Alors que le prestigieux Centre international des conférences (CIC), au Club-des-Pins, n’a même pas encore célébré son premier anniversaire, il a été inauguré le 8 septembre 2016, un scandale a d’ores et déjà ébranlé sa gestion. 

En effet, dans la discrétion la plus totale, les autorités algériennes, à travers la société d’investissement hôtelière (SIH), ont rompu le contrat conclu avec la société américaine GMH qui était chargée de gérer cet important et luxueux Palais des Expositions et des Conférences. La partie algérienne a fini par découvrir que cette entreprise étrangère a surfacturé ses prestations pour l’équivalent de 2,7 millions de dollars.

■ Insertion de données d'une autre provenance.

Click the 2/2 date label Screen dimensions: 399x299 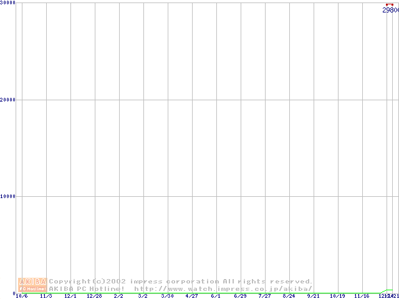118,296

Une somme onéreuse que la SIH a refusé de payer entraînant ainsi un conflit qui a duré plusieurs semaines avec la partie américaine. L’ambassadrice américaine à Alger, Joan Polaschik, a déployé toutes ses forces pour exercer des pressions sur le gouvernement algérien afin de verser cette somme excessive à GMH. Les négociations furent dures et ardues. Fort heureusement, la SIH n’a pas cédé à toutes ces pressions. Elle a même pu démontrer que les gestionnaires américaines ont pondu des factures comportant de nombreuses anomalies. Les notes salées ont été gonflées et les chiffres arrondis. Au final, l’Algérie n’a versé à cette entreprise américaine que 700 mille Dollars. Le contrat a été, par la suite, rompu et la gestion du prestigieux CIC est revenue depuis peu à une entreprise autrichienne, dénommée Kora.